Anni di violenze fisiche, minacce e continue vessazioni nei confronti della moglie hanno portato il questore Pasquale Sorgonà a emettere un provvedimento di ammonimento nei confronti di un cittadino albanese di 45 anni residente in una frazione del Teramano.
Il provvedimento, adottato d'iniziativa ai sensi dell'articolo 3 della legge 119 del 2013, rientra nelle misure di prevenzione utilizzate dalla Polizia di Stato per contrastare i fenomeni di violenza domestica e di genere. Secondo quanto ricostruito dagli investigatori, i comportamenti violenti dell'uomo sarebbero andati avanti per oltre dieci anni. Le prime aggressioni risalgono al 2015, quando, accecato dalla gelosia, avrebbe colpito la moglie con un cucchiaio alla testa e l'avrebbe minacciata con un coltello. L'anno successivo, mentre la coppia si trovava in Albania, l'uomo avrebbe sferrato un pugno al volto della donna, rompendole il naso nonostante fosse in stato di gravidanza. Nel 2017 la situazione sarebbe ulteriormente degenerata: davanti ai due figli minorenni l'avrebbe picchiata fino a farle perdere i sensi, minacciandola di morte e sputandole addosso. Gli episodi di violenza sarebbero proseguiti anche negli anni successivi. In una circostanza, dopo un semplice controllo alla caldaia dell'abitazione, l'uomo avrebbe aggredito la moglie accusandola, senza alcun motivo, di aver rivolto attenzioni a uno dei tecnici intervenuti. Altre scenate sarebbero avvenute anche in luoghi pubblici, tra cui la Villa Comunale di Teramo.
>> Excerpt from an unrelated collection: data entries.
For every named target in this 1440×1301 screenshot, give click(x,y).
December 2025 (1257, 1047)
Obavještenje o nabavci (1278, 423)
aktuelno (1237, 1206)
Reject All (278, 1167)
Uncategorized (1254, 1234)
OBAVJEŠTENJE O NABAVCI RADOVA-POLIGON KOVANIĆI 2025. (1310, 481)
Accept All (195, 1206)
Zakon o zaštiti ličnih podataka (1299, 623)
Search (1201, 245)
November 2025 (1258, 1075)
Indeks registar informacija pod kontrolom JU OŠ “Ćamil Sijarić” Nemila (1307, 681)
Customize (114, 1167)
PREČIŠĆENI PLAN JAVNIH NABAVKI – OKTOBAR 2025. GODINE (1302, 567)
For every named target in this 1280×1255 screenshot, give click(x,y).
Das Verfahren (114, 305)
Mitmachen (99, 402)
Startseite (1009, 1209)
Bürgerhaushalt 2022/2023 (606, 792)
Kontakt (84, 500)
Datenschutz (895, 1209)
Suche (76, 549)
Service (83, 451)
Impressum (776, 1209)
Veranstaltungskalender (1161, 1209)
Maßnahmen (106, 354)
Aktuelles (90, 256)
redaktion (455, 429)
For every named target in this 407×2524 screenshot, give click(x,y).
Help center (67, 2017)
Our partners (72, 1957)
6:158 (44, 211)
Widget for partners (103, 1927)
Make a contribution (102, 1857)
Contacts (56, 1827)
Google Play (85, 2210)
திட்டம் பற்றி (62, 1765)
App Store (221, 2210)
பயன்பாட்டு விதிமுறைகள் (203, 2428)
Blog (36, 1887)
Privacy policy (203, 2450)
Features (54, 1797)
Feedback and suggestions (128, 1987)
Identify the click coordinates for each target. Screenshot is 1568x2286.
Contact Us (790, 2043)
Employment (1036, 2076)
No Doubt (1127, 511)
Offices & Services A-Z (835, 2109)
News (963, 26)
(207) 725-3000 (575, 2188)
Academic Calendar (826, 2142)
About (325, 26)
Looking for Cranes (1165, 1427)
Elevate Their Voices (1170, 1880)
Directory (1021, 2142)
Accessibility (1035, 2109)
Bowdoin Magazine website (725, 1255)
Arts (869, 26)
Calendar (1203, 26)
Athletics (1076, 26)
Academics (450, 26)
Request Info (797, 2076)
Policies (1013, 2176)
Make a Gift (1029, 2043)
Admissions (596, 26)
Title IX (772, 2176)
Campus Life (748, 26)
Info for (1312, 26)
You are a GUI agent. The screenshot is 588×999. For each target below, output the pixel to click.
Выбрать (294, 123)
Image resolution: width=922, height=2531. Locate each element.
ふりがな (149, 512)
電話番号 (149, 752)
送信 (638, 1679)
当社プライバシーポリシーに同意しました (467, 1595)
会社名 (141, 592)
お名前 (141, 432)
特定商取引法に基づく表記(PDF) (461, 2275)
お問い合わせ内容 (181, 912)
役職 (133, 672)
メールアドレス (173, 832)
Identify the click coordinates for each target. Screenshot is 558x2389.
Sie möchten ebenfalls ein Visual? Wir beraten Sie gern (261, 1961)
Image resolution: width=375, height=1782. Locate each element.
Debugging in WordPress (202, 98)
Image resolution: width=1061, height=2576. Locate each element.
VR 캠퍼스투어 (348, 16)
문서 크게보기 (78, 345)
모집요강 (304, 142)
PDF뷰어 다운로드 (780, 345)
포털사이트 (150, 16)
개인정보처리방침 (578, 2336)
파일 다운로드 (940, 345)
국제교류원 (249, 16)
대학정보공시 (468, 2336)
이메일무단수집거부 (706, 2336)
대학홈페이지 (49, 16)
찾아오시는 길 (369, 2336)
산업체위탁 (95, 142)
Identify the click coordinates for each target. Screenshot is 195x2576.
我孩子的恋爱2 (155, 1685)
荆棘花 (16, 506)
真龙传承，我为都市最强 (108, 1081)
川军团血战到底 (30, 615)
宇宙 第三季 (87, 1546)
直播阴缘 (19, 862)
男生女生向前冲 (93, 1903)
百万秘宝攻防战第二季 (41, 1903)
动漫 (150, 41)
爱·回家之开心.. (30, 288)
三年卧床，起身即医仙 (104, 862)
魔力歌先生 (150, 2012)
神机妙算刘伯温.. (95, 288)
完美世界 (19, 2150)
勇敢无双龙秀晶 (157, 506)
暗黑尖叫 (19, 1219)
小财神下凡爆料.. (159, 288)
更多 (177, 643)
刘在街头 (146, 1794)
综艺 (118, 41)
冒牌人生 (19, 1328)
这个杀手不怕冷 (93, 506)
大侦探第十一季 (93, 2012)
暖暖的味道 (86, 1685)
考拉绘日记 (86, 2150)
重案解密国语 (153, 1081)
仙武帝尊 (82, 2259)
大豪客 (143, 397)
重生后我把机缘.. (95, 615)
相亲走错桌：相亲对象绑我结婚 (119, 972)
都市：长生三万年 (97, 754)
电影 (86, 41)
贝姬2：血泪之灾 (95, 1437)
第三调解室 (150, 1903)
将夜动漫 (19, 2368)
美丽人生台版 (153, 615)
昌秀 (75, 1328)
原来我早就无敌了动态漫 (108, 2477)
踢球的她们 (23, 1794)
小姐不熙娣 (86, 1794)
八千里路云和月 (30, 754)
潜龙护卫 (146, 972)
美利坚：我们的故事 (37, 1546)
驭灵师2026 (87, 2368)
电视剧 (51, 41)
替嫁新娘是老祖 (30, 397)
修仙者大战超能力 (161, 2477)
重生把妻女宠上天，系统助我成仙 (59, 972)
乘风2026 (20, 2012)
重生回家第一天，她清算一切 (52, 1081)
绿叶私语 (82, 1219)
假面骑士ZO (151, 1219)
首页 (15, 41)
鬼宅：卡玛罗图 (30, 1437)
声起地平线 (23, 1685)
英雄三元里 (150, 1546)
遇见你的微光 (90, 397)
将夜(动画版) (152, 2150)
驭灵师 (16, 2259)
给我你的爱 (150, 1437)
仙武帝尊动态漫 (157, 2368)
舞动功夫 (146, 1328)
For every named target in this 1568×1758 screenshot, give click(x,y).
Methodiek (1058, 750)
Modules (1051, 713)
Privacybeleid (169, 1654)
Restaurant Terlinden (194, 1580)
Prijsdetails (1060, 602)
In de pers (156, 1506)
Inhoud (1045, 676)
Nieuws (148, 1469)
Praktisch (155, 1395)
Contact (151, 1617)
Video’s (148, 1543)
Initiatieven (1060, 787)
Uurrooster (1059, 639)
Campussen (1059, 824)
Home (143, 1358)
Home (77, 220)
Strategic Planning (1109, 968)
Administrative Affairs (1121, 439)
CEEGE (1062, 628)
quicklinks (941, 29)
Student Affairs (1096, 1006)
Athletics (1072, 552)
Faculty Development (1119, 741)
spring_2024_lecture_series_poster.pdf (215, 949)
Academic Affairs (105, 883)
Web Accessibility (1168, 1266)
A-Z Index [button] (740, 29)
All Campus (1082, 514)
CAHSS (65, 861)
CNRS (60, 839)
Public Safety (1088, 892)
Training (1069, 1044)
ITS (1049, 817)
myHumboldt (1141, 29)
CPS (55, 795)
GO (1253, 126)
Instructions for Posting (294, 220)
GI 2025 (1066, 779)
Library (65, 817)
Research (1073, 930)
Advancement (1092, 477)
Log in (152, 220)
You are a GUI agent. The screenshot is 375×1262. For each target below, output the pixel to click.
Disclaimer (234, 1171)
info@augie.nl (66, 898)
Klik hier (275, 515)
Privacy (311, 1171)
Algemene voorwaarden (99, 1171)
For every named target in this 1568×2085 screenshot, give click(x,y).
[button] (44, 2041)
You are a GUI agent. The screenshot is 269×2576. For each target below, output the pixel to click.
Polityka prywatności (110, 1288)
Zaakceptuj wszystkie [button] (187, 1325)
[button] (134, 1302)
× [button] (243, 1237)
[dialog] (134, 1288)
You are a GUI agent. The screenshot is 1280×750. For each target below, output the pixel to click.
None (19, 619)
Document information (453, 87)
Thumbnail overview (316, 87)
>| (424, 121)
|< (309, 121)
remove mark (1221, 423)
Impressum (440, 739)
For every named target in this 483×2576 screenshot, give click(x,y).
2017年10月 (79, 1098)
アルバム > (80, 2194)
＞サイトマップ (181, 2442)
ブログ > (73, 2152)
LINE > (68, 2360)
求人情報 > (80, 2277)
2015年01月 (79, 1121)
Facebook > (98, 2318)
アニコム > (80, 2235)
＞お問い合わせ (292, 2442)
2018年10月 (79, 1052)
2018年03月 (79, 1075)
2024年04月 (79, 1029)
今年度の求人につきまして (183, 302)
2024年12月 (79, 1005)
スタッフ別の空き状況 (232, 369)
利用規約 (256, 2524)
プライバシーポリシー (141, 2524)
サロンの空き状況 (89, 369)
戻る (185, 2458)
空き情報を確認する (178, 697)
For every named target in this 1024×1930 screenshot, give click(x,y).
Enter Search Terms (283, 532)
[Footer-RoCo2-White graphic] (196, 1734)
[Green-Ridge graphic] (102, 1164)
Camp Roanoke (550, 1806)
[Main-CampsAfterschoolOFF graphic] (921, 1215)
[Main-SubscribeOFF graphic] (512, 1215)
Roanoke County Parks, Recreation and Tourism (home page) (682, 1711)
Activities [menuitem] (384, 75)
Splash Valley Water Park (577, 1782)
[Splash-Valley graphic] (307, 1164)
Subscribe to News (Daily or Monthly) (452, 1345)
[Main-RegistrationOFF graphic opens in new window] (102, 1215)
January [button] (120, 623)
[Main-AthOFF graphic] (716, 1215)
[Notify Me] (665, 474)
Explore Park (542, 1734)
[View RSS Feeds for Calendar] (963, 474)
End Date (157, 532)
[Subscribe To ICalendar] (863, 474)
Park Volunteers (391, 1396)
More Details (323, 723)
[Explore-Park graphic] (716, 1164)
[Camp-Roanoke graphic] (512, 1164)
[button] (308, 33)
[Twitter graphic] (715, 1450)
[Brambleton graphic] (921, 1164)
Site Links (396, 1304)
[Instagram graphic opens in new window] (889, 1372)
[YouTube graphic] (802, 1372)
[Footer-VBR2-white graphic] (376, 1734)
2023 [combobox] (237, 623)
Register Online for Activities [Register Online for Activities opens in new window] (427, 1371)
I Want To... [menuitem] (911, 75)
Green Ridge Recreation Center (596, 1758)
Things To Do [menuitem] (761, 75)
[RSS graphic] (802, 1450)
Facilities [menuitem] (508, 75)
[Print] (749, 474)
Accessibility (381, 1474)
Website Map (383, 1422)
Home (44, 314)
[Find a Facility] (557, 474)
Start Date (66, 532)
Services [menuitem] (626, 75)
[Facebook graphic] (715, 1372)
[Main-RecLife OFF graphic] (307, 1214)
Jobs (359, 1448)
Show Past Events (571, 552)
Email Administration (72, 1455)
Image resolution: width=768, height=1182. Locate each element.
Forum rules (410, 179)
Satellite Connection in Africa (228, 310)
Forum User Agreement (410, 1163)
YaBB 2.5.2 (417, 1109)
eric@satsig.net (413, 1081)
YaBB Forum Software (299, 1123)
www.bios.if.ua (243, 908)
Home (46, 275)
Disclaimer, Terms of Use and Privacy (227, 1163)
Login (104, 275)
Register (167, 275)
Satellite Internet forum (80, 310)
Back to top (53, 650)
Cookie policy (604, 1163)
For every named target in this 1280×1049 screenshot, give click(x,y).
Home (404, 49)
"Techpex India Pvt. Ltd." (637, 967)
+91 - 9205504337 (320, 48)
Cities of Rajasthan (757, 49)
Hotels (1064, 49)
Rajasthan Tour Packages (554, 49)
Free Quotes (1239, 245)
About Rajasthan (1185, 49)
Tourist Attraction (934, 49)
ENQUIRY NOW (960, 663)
L'ammonimento del Questore rappresenta una misura preventiva con la quale viene intimato all'autore di interrompere ogni comportamento violento. Il provvedimento comporta inoltre il ritiro immediato delle eventuali armi e delle relative licenze detenute dall'interessato, oltre all'invito a intraprendere un percorso di recupero presso centri specializzati. La Questura ricorda che l'eventuale violazione dell'ammonimento può determinare conseguenze penali rilevanti e rendere perseguibili d'ufficio reati come atti persecutori e violenza domestica, rafforzando così gli strumenti di tutela a favore delle vittime.